(WRITTEN TASK A)
List every essential item or service that the poverty and cost-of-living passage says keeps rising in cost.

# DOCUMENT PASSAGE start

The peak body for the community and social welfare sector, ACOSS, says it will use its 2011 National Conference in Melbourne to illustrate the worsening plight of disadvantaged groups and people struggling on low incomes, which it says is leading to growing inequality in Australia.
  
"The indications are that more people are hitting hard times and falling into poverty," said Dr Cassandra Goldie, CEO, Australian Council of Social Service.
  
"At last count it was estimated that over 2.2 million people in Australia were living in poverty and 105,000 were homeless, but we believe these numbers are likely to be higher.
  
"Preliminary figures from our 2011 Community Sector Survey show the number of people accessing and being turned away from services is increasing, especially in the areas of disability, housing and homelessness, and youth welfare services. But the largest increase is in area of financial support and/or emergency relief, which has seen a 47% increase in the numbers of people turned away.
  
"The data is still being analysed and we expect to release a comprehensive report sometime in April, but the picture is already clear, and we are seeing enormous strain on community welfare groups. More than half the 745 organisations surveyed reported that they are struggling to meet the growing demand (54.8%). And the recent flood disasters are likely to have made this situation more acute, which occurred after survey period (July 2009-June 2010).
  
"Across our network, which comprises thousands of community and social services groups around the country, including the big charities, there have been reports of a surge in demand for emergency help during the Christmas holiday period, attributed to the accelerating cost of living pressures.
  
"St Vincent de Paul Society and Anglicare for instance, both reported a jump of about 30 per cent when most charities usually expect an 8-10 per cent increase for help around this peak period.
  
"We know the cost of essential items and services like food, rent, energy, health, education, clothing and transport costs continue to go up. In fact since 2000, the cost of living in Australia, as evidenced by the CPI has risen by 34% with energy expenses in particular doubling in the past decade and expected to double again in the next 5 years. And ACOSS believes this is understating it as the CPI isn"t necessarily the best measure to reflect the disproportionate impact of the rise of essential goods and services for people on the lowest incomes.
  
"We know that nationally over a million low-income households are in housing stress with housing costs exceeding more than 30% of household income. 65% of people on low incomes in private rentals currently experience housing stress, with many of these households spending over half their income on rent.
  
"And whilst the cost of staying afloat has gone up, those people who some of the most reliant on our social safety net - people who are unable to get paid work - have not had commensurate increases in their social security payment - the Newstart Allowance.

# DOCUMENT PASSAGE end
# MATERIAL FOR THIS EXERCISE start

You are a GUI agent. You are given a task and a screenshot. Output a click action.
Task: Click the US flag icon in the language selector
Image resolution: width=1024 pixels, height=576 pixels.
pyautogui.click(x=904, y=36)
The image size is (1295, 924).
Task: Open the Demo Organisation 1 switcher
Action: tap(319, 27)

# MATERIAL FOR THIS EXERCISE end

(WRITTEN TASK B)
Give all the records as a Markdown table with the columns Row and Line, one record line per row, and leave out blank lines.

(EXERCISE SOLUTION A)
food, rent, energy, health, education, clothing, transport

(EXERCISE SOLUTION B)
| Row | Line |
|---|---|
| 1 | You are a GUI agent. You are given a task and a screenshot. Output a click action. |
| 2 | Task: Click the US flag icon in the language selector |
| 3 | Image resolution: width=1024 pixels, height=576 pixels. |
| 4 | pyautogui.click(x=904, y=36) |
| 5 | The image size is (1295, 924). |
| 6 | Task: Open the Demo Organisation 1 switcher |
| 7 | Action: tap(319, 27) |